Multiple Object Detection with Python and Raspberry Pi

“As an Amazon Associates Program member, clicking on links may result in Maker Portal receiving a small commission that helps support future projects.”

Introduction
Multiple Object Identification
Upscaling Image for Efficiency
Object Orientation Determination
Drawing Boxes Around Individual Objects
Conclusion and Continuation

This is the third entry into the Raspberry Pi and Python image processing tutorial series. In parts I and II, the Raspberry Pi’s picamera was introduced along with some edge detection routines. The aforementioned tutorials were the stepping stones needed to understanding the working of the picamera, Python, and identifying individual objects. Click here to explore Part I (picamera introduction and simple image processing) and click here to explore Part II (edge detection using machine learning and clustering algorithms).

In this tutorial, the picamera and edge detection routines introduced in parts I and II will be employed to identify individual objects, predict each object’s color, and approximate each object’s orientation (rotation). By the end of the tutorial, the user will be capable of dividing an image into multiple objects, determining the rotation of the object, and drawing a box around the subsequent object.

Multiple Object Identification

Picking up from the final code in Part II of the tutorial series (link to github code here), we can start by analyzing the DBSCAN clustering algorithm provided by the Sklearn toolbox. Thus, using the code below, we can produce the following scatter showing object boundaries in an image:

import time
from picamera import PiCamera
import scipy.ndimage as scimg
import numpy as np
import matplotlib.pyplot as plt
from sklearn.cluster import DBSCAN

# picamera setup
h = 640 #largest resolution length
cam_res = (int(h),int(0.75*h)) # resizing to picamera's required ratios
cam_res = (int(32*np.floor(cam_res[0]/32)),int(16*np.floor(cam_res[1]/16)))
cam = PiCamera(resolution=cam_res)
# preallocating image variables
data = np.empty((cam_res[1],cam_res[0],3),dtype=np.uint8)
x,y = np.meshgrid(np.arange(cam_res[0]),np.arange(cam_res[1]))

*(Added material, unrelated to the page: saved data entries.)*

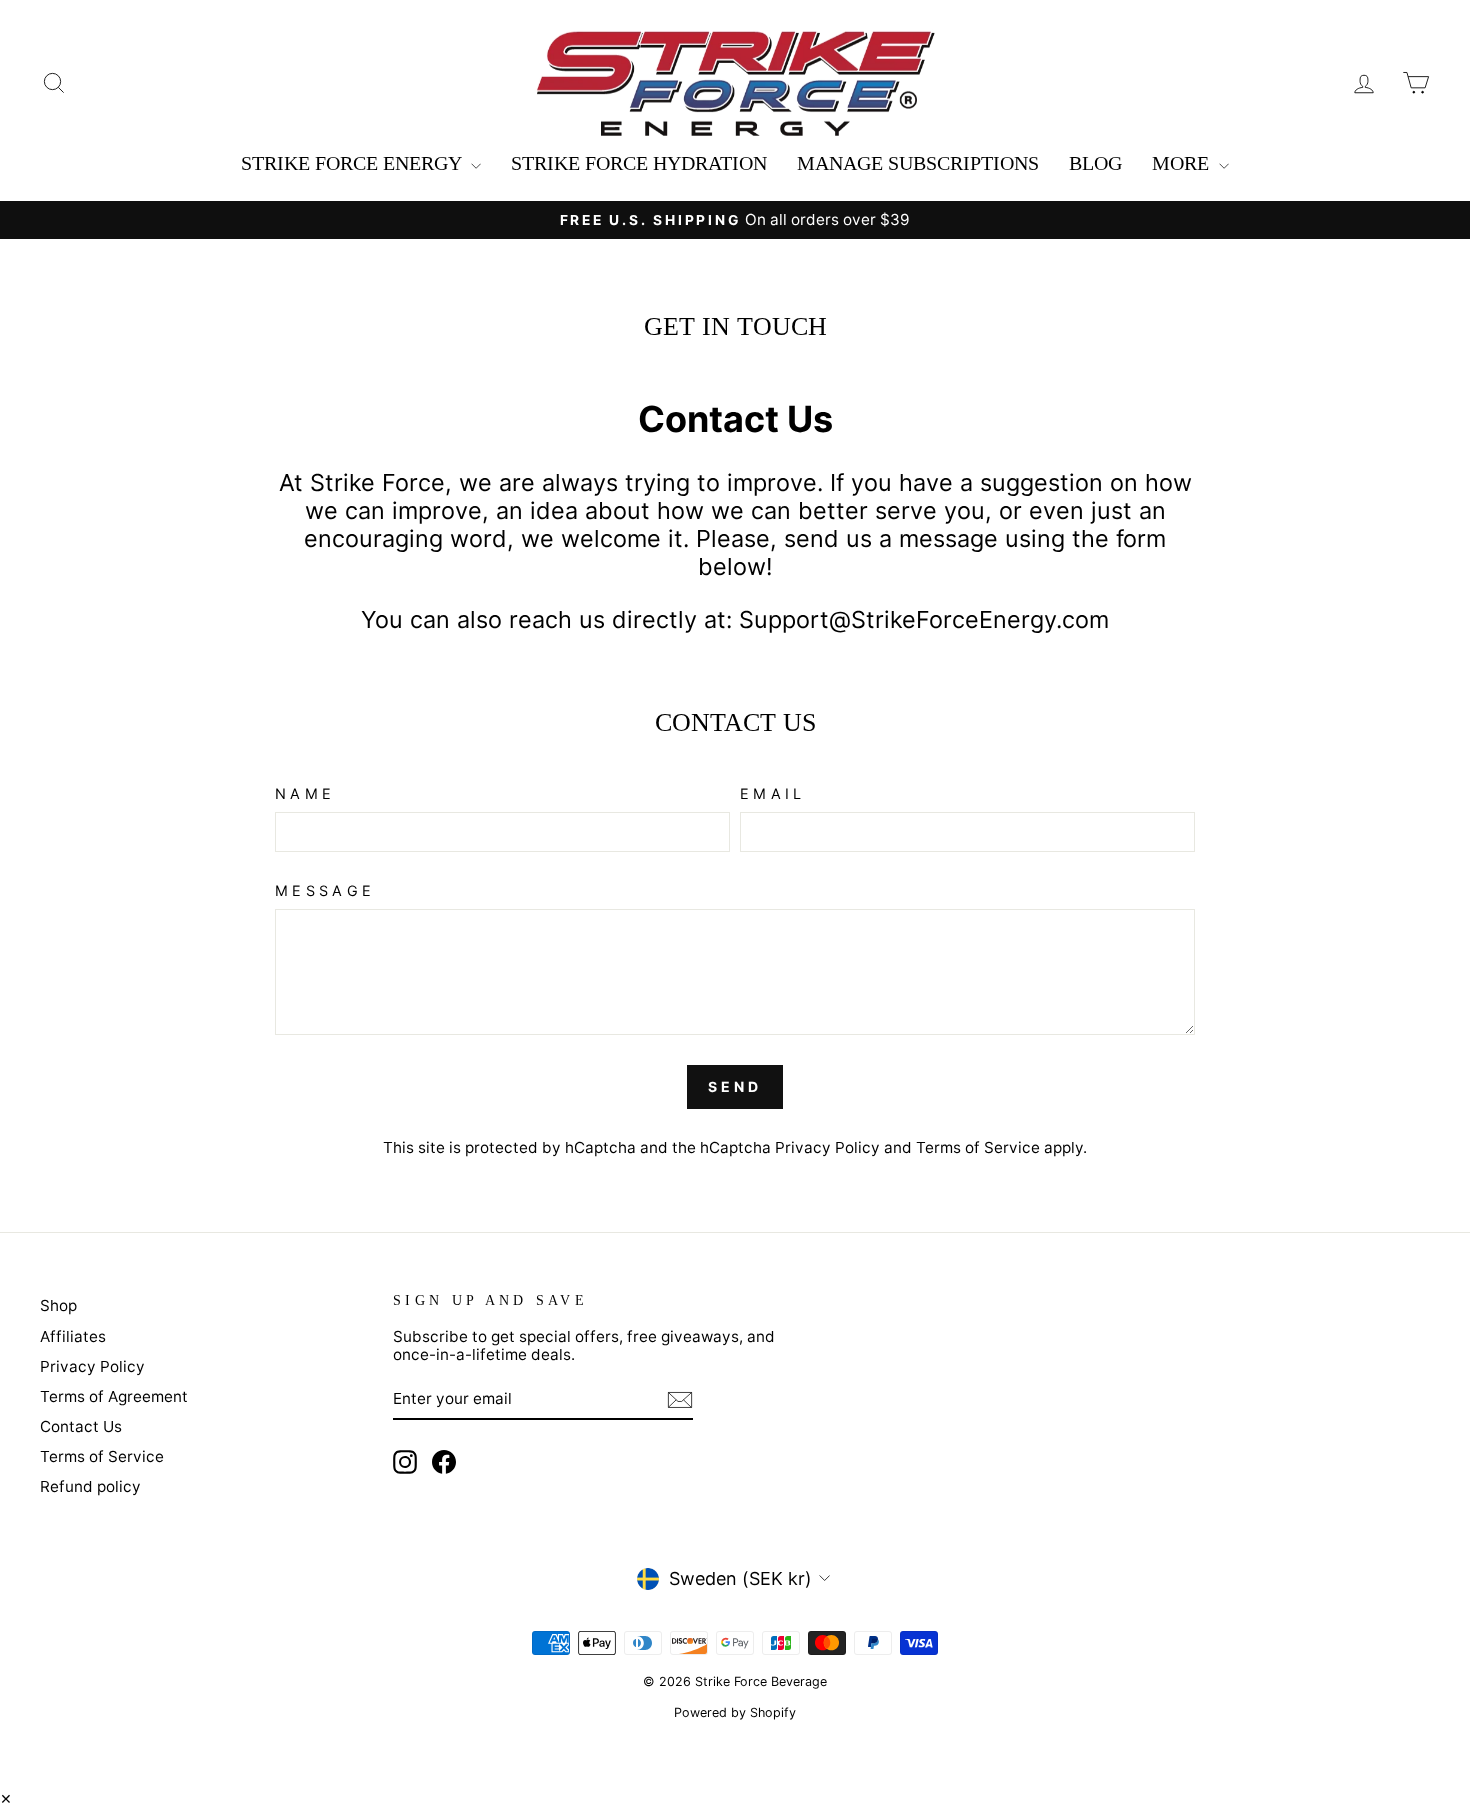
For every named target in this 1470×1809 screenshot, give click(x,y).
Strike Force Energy (353, 163)
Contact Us (81, 1426)
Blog (1095, 163)
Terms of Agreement (114, 1396)
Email (773, 793)
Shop (58, 1305)
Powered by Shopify (735, 1712)
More (1183, 163)
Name (305, 793)
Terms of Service (978, 1147)
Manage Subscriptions (918, 163)
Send (735, 1086)
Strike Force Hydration (639, 163)
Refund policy (90, 1486)
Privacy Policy (827, 1147)
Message (325, 890)
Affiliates (73, 1336)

# different edge detection methods
cam.capture(data,'rgb') # capture image

# Canny method without angle
gaus = scimg.fourier_gaussian(data[:,:,0],sigma=0.01)
can_x = scimg.prewitt(gaus,axis=0)
can_y = scimg.prewitt(gaus,axis=1)
can = np.hypot(can_x,can_y)

# pulling out object edges
fig3,ax3 = plt.subplots(1,2,figsize=(12,4))
##ax3[0].pcolormesh(x,y,can,cmap='gray')
bin_size = 100 # total bins to show
percent_cutoff = 0.02 # cutoff once main peak tapers to 1% of max
hist_vec = np.histogram(can.ravel(),bins=bin_size)
hist_x,hist_y = hist_vec[0],hist_vec[1]
for ii in range(np.argmax(hist_x),bin_size):
    hist_max = hist_y[ii]
    if hist_x[ii]<percent_cutoff*np.max(hist_x):
        break

# sklearn section for clustering
x_cluster = x[can>hist_max]
y_cluster = y[can>hist_max]
scat_pts = []
for ii,jj in zip(x_cluster,y_cluster):
    scat_pts.append((ii,jj))
    
min_samps = 15
leaf_sz = 10
max_dxdy = 25
# clustering analysis for object detection
clustering = DBSCAN(eps=max_dxdy,min_samples=min_samps,
                    algorithm='kd_tree',
                    leaf_size=leaf_sz).fit(scat_pts)

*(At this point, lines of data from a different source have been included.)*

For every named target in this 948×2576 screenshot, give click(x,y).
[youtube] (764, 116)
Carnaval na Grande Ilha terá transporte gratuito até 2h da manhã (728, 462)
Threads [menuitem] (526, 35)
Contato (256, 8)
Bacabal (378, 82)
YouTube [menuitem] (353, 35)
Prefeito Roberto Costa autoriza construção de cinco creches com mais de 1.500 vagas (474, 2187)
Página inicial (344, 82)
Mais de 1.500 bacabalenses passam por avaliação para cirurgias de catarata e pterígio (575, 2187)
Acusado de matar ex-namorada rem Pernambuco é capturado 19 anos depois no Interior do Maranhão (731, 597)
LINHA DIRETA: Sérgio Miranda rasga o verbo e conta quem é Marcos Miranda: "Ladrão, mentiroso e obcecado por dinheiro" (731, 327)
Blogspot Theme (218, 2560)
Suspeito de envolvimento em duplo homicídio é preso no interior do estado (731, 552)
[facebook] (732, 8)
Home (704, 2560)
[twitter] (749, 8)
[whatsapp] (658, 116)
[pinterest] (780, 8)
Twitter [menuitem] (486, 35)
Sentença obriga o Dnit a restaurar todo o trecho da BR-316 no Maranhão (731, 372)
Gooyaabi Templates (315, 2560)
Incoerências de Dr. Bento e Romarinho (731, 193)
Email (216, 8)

im_show = ax3[0].imshow(data,origin='lower')
# drawing boxes around individual objects
for ii in np.unique(clustering.labels_):
    if ii==-1:
        continue
    clus_dat = np.where(clustering.labels_==ii)

    x_pts = x_cluster[clus_dat]
    y_pts = y_cluster[clus_dat]
    ax3[1].plot(x_pts,y_pts,marker='.',linestyle='',label='Object {0:2.0f}'.format(ii))

ax3[1].legend()
ax3[1].set_xlim(np.min(x),np.max(x))
ax3[1].set_ylim(np.min(y),np.max(y))
fig3.savefig('dbscan_main_blog.png',dpi=150,facecolor=[252/255,252/255,252/255])
plt.show()

The tools developed in part II of this series, if it’s not obvious in the plot and code above, allows us to now analyze each individual object in the image frame. In the case above, four objects have been identified, and what we want to do next is approximate the rotation of each object, and subsequently find the closest boundaries for drawing boxes around each object. Once the boundaries are approximated (after rotation), we can finally sum up the contributions of each RGB channel and approximate the color of each object.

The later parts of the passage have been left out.